More significant than the wait for weighting is that it's a much more complex picture than you might think. The IFS has calculated how much of a pay premium public sector workers enjoy in the nations and regions.

In blunt terms, according to the Green Budget the IFS published in December, the hourly wage rate of a public sector worker is 24% higher than in the private sector. But then they discount for the greater experience and higher education levels to be found in the average public sector worker, and that premium falls to 8%.

It's a premium at its widest among the lower paid.
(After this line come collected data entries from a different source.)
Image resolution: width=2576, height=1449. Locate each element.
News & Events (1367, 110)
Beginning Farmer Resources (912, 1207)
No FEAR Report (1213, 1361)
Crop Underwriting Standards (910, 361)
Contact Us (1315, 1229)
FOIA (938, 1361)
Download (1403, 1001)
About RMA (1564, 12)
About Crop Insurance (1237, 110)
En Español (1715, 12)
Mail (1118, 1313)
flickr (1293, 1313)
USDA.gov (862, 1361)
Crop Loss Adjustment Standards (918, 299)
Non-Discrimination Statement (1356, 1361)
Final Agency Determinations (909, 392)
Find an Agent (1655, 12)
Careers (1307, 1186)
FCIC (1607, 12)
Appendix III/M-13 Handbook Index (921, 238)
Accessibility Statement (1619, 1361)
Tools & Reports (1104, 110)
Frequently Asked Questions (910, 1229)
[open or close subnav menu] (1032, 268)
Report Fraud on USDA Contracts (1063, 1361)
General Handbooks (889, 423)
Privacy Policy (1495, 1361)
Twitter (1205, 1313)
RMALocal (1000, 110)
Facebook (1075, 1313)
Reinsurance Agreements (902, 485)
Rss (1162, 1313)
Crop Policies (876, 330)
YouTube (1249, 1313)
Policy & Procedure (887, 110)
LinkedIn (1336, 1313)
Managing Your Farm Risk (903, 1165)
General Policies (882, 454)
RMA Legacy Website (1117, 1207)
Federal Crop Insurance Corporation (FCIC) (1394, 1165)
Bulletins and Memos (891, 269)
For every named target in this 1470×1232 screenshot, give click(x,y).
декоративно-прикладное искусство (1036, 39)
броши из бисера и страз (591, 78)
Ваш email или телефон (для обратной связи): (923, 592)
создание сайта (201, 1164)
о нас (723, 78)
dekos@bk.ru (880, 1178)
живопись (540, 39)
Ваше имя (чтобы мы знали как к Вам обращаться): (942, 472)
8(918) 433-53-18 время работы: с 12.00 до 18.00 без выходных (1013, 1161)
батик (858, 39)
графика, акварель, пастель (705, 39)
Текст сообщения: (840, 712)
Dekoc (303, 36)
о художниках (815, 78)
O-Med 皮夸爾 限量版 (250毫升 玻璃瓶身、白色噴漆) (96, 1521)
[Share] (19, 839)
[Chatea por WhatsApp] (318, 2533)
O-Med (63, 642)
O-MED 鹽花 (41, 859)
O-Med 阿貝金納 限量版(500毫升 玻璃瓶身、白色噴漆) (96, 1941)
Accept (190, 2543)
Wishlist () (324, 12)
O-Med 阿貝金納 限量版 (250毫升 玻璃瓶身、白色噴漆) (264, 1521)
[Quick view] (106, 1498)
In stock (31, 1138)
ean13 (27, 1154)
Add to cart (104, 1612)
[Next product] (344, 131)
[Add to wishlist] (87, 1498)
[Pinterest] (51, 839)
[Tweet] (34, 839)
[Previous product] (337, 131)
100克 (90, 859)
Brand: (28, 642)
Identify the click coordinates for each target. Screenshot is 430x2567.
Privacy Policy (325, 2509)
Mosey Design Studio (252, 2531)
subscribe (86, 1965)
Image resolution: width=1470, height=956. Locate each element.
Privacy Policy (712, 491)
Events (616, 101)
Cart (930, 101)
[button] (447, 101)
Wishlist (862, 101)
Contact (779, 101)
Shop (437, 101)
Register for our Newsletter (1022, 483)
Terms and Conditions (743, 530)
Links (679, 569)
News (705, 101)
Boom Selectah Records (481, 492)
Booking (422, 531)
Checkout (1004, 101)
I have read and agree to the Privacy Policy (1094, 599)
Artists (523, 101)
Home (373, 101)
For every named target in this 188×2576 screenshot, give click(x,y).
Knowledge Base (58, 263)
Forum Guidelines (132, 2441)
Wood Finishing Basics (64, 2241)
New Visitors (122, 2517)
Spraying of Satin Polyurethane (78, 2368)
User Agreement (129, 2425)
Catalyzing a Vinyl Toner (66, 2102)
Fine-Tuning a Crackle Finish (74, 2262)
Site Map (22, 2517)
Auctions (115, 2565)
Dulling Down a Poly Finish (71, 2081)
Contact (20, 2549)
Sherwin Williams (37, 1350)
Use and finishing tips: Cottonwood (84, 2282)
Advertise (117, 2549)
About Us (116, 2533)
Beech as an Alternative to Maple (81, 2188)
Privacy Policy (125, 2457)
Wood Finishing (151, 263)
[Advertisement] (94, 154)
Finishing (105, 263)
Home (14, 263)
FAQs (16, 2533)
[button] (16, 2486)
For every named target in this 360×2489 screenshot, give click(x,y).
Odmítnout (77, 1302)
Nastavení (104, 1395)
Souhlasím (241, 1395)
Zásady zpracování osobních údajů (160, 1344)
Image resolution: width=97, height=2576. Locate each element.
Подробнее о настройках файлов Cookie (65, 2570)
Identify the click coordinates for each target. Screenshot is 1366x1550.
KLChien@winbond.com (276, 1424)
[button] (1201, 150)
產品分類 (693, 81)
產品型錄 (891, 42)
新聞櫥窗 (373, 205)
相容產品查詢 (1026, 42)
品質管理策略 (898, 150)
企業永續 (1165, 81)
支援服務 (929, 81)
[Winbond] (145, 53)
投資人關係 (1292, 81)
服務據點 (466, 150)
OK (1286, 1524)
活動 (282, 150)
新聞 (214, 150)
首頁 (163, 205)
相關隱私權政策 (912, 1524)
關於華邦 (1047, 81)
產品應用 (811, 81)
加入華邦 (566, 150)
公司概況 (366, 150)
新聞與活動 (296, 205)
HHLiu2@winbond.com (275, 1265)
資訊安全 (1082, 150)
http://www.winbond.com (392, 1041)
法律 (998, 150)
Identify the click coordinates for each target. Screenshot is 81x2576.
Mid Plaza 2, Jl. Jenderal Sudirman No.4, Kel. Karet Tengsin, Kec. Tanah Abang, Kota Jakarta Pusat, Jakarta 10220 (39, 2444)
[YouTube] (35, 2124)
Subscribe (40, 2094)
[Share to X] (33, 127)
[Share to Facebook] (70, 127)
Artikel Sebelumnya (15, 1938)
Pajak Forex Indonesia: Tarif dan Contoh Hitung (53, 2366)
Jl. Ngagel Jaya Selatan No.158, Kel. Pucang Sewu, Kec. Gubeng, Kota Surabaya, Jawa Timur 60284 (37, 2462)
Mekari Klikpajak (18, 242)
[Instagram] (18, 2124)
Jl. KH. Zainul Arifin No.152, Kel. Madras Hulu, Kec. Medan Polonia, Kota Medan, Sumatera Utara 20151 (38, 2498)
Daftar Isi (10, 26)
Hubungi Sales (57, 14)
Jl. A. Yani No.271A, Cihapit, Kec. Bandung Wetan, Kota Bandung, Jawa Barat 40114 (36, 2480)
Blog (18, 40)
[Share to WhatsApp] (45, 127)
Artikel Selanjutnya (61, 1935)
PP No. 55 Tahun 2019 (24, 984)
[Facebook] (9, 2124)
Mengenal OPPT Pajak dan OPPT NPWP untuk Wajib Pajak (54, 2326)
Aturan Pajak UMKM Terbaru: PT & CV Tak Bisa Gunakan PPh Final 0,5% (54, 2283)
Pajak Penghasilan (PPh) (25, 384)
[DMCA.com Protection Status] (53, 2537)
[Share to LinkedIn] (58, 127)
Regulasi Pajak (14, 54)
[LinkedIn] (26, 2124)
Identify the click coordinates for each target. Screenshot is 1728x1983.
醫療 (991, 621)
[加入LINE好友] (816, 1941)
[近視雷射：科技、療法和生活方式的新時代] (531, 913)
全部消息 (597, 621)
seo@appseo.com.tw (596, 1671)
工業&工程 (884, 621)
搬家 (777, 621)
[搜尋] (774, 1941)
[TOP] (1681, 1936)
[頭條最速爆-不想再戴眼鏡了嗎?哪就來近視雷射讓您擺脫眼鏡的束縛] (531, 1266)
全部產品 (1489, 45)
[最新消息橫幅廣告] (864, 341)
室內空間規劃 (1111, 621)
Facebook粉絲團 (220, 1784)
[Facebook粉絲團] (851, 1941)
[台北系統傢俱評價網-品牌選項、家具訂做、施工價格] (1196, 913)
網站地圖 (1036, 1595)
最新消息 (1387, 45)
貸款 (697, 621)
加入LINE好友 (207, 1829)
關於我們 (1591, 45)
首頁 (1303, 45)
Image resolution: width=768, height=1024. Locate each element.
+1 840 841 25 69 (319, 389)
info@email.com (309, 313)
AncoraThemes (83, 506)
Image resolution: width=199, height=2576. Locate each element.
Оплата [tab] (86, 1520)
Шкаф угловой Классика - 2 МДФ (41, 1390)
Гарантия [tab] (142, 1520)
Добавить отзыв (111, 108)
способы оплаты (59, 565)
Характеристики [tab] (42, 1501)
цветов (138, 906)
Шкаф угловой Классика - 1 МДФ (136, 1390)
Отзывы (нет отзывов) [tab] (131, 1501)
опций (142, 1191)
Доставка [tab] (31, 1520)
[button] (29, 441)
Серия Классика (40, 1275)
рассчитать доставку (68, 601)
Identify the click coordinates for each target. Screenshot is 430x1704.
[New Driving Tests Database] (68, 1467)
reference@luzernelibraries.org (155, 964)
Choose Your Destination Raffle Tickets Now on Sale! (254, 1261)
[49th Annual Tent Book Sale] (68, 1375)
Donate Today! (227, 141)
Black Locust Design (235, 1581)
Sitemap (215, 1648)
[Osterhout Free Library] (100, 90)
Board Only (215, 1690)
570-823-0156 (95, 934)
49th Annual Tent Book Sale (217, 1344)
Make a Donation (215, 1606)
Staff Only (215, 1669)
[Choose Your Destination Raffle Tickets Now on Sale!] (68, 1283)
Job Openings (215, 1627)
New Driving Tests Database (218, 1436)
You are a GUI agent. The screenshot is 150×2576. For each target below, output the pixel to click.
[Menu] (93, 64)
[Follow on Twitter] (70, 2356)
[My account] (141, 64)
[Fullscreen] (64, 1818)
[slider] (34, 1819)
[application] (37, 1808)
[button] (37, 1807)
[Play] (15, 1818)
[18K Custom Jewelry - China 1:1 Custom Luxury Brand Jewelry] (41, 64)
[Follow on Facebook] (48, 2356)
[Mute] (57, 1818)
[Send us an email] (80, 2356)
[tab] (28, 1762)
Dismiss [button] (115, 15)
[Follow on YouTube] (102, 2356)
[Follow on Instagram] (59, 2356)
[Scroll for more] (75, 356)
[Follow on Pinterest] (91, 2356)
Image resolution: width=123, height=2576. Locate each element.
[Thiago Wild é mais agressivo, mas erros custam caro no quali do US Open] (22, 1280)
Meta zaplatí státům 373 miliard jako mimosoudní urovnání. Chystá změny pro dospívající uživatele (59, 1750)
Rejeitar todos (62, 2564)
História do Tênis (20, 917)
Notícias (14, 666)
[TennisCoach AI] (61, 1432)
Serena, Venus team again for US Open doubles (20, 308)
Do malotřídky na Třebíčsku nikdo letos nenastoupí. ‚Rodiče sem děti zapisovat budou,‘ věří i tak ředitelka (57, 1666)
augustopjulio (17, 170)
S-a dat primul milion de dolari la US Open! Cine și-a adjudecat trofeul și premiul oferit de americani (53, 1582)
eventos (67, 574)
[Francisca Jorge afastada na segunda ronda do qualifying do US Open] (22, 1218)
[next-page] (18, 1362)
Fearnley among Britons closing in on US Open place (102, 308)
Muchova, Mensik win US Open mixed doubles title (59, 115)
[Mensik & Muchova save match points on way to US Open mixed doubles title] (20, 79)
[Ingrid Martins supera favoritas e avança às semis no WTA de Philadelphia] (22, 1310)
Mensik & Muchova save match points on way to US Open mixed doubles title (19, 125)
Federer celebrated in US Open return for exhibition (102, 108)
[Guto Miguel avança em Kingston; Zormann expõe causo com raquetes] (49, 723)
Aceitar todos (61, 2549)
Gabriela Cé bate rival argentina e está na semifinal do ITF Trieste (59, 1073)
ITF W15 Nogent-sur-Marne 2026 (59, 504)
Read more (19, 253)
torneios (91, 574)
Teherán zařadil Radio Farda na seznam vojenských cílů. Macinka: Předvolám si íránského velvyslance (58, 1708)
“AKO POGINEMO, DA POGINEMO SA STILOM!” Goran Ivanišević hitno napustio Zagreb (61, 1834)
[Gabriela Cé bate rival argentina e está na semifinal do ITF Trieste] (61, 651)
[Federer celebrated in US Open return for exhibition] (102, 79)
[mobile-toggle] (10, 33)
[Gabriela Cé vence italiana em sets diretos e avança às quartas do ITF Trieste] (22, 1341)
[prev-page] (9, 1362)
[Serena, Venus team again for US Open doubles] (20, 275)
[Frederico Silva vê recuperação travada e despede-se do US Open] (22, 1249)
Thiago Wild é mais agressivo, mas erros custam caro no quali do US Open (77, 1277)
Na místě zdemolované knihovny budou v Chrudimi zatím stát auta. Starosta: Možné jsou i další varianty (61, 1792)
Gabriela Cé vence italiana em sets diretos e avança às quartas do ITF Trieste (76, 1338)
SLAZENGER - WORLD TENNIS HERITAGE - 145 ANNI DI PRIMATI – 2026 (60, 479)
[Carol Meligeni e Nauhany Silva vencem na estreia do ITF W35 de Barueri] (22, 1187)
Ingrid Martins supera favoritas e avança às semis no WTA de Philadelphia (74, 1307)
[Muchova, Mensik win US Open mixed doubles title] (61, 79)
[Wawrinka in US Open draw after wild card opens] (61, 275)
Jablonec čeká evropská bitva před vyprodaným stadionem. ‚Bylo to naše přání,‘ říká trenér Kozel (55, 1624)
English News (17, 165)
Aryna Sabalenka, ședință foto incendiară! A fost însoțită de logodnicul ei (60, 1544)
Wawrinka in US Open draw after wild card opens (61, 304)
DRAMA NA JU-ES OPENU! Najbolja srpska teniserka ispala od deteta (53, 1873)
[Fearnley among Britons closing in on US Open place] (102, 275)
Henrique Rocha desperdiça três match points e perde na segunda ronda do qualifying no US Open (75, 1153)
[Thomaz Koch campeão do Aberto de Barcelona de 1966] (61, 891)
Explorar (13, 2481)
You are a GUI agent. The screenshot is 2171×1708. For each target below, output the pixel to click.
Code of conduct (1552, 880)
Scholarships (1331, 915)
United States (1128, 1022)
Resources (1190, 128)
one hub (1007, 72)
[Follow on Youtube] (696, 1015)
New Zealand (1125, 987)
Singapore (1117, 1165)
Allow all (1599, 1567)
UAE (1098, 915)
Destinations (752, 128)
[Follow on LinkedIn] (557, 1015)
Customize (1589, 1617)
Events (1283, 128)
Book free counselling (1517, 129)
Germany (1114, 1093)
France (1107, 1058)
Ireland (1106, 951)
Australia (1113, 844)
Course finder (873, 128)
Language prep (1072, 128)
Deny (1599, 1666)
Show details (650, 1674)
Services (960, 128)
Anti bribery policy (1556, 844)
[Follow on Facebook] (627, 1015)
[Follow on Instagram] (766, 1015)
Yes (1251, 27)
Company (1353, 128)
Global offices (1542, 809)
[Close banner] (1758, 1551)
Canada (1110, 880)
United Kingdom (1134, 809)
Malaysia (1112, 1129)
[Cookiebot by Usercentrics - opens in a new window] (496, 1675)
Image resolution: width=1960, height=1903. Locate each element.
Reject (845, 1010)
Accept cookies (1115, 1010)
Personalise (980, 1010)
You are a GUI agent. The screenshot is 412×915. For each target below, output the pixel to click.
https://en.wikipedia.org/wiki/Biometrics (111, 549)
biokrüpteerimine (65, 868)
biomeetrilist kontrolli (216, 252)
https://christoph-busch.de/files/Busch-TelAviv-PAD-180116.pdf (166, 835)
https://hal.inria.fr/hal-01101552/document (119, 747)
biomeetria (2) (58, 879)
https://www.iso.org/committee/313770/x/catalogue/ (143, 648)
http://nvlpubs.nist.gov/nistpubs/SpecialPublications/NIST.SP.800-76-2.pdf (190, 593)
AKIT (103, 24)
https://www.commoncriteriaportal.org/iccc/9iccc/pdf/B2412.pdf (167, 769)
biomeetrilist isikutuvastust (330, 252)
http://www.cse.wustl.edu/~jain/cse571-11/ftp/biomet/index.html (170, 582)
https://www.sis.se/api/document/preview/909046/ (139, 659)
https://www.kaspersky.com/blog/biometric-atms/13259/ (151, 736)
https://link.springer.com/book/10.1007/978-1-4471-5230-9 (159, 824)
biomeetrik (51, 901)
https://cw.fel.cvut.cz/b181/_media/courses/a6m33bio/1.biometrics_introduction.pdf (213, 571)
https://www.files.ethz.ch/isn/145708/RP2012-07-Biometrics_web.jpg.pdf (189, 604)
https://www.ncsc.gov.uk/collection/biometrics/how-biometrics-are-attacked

In other words, lower-paid workers do relatively well out of government employment.

The IFS analysis, external then varies around nations and regions. In south-east England, there's hardly any premium. In Wales, it's at around 18%.

They've also found very wide gender differences. After allowing for experience and qualifications, the public sector pay premium for men is 5%, while for women it's 11%.

For Scotswomen, the public sector offers the highest pay premium of any part of the UK, reaching nearly 20%. But Scottish men in government jobs have a pay premium over the private sector of around 6%.

Devolution dimension

More complex still: different lines of work have different premiums. Male secondary teachers do best, when compared with similarly qualified men in the private sector, and most of all in England's East Midlands. Publicly-employed prison officers are closest to their private sector equivalents. That may reflect the competition from private prisons, forcing public and private pay to converge. Firefighters are also close to private pay.

So simply imposing a "regional" pay differential on all public sector workers would be a very blunt, and potentially very unfair policy instrument. And it could have difficult consequences in terms of career progression taking people around the country.

Not complicated enough yet? Then, there's the devolution dimension. The IFS calculation suggests Scotland would be one of the least affected areas by the process being proposed, at least for men.

After London, which alone has a pay premium giving an advantage to those in the private sector, only south-east and east England have a smaller male public sector pay premium than Scotland.

More for hotspots

But then, the introduction of different pay in different parts of the UK could see a gap open up between devolved and reserved roles within Scotland.

Those in HM Revenue and Customs, the Department of Work and Pensions or civilians in the Ministry of Defence could find themselves disadvantaged by being employed by a UK department if, as seems likely, John Swinney refuses to let this process impact on devolved services, such as health and education.

So a health service administrator won't see her pay downgraded to bring her into line with the private market in her home town. A Good Thing, right?

But two questions about that? Is her salary the most efficient use of taxpayer funds, if a lower, locally-set market rate could save money and could be used either to employ more people, pay those in economic hotspots more, or to improve services in other ways?

And isn't it a bit odd that a Nationalist government would be keen to keep Scotland linked into UK national pay bargaining?